Google Should Move To Acquire Groq
We said as much in our long-form report on Monday morning. The short version of the strategic rationale is that Groq’s LPUs are complementary to Google’s TPUs, and Groq’s valuation took a hit.
Groq founder Jonathan Ross started Google’s TPU effort back in 2013. The probability for this acquisition just grew significantly given that Groq now expects 2025 revenue to be somewhere north of $500 million, down from its previous $2 billion expectation.
It’s difficult to say how much of the Revenue shortfall is demand-related, how much is execution-related (difficult to scale Groq’s architecture), how much is pricing-related, and how much is competition from NVIDIA (NVDA has inference built into its GPUs). See the link above to our report in which we compare the processing performance of Groq’s LPUs with NVDA’s GPUs insofar as inference is concerned.

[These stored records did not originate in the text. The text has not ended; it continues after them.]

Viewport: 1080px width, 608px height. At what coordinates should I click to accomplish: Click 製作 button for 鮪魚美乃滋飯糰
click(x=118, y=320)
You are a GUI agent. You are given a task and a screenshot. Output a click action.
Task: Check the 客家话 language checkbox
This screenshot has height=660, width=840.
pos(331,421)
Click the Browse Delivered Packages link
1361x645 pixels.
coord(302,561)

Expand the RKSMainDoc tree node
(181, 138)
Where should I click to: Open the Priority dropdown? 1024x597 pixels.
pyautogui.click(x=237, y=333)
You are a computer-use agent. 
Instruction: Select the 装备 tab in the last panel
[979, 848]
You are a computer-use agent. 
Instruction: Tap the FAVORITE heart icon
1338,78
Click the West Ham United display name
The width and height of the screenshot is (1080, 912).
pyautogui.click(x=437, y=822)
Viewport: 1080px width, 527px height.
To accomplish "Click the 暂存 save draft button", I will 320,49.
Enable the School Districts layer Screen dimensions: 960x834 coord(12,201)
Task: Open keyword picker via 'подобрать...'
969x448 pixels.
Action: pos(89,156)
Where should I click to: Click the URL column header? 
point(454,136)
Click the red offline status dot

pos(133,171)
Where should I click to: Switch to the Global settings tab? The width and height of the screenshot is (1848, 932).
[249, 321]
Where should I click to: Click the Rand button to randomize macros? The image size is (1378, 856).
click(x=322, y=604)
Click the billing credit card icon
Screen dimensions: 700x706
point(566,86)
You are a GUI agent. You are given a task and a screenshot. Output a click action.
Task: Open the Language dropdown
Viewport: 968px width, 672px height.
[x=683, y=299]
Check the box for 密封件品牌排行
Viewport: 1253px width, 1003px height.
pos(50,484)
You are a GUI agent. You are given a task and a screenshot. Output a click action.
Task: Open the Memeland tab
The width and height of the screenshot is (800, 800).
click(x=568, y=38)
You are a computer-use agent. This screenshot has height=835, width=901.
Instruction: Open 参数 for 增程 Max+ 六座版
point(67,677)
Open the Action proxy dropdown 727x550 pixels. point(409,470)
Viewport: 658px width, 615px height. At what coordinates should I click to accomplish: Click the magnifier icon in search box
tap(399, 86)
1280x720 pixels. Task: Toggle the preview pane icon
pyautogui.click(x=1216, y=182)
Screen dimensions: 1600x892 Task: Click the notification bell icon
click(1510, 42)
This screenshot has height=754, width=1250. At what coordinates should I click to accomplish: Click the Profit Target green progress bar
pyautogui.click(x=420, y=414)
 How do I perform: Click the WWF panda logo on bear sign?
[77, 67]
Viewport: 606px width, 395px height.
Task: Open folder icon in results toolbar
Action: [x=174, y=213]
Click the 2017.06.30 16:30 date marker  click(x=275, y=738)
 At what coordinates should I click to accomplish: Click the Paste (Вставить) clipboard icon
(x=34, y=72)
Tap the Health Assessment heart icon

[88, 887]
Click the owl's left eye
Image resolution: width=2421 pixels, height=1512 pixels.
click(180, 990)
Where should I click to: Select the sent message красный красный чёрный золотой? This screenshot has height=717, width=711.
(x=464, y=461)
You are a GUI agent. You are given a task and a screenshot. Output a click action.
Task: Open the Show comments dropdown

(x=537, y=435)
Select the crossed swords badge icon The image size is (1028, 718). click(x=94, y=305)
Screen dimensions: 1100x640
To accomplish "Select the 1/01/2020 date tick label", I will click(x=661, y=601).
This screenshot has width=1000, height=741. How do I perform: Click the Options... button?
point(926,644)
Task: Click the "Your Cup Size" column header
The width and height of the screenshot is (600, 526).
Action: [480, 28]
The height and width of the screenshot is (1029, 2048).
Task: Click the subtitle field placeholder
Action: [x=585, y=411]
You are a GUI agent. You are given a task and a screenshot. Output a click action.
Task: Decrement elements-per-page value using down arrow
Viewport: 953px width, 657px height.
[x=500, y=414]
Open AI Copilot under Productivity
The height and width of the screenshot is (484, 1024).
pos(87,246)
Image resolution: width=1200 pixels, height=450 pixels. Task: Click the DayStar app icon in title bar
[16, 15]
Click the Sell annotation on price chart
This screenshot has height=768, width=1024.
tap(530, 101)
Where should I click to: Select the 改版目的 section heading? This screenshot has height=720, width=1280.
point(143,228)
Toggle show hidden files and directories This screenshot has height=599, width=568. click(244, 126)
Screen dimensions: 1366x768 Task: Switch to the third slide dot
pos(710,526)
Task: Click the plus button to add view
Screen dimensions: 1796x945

On the pricing model front, rather than exercise the freemium model, Groq would be wise to capture a portion of unit cost savings. It is a pricing model I have lived, have seen it work, and is simple - if your applications/products result in hard Dollar customer savings, the vendor deserves a portion of those savings (25% of savings is a good place to start). It is not a difficult conversation to have with prospects. It is easy for buyers and sellers to model out various scenarios.
Groq is working to raise money, and a potential sale ought to be part of that conversation.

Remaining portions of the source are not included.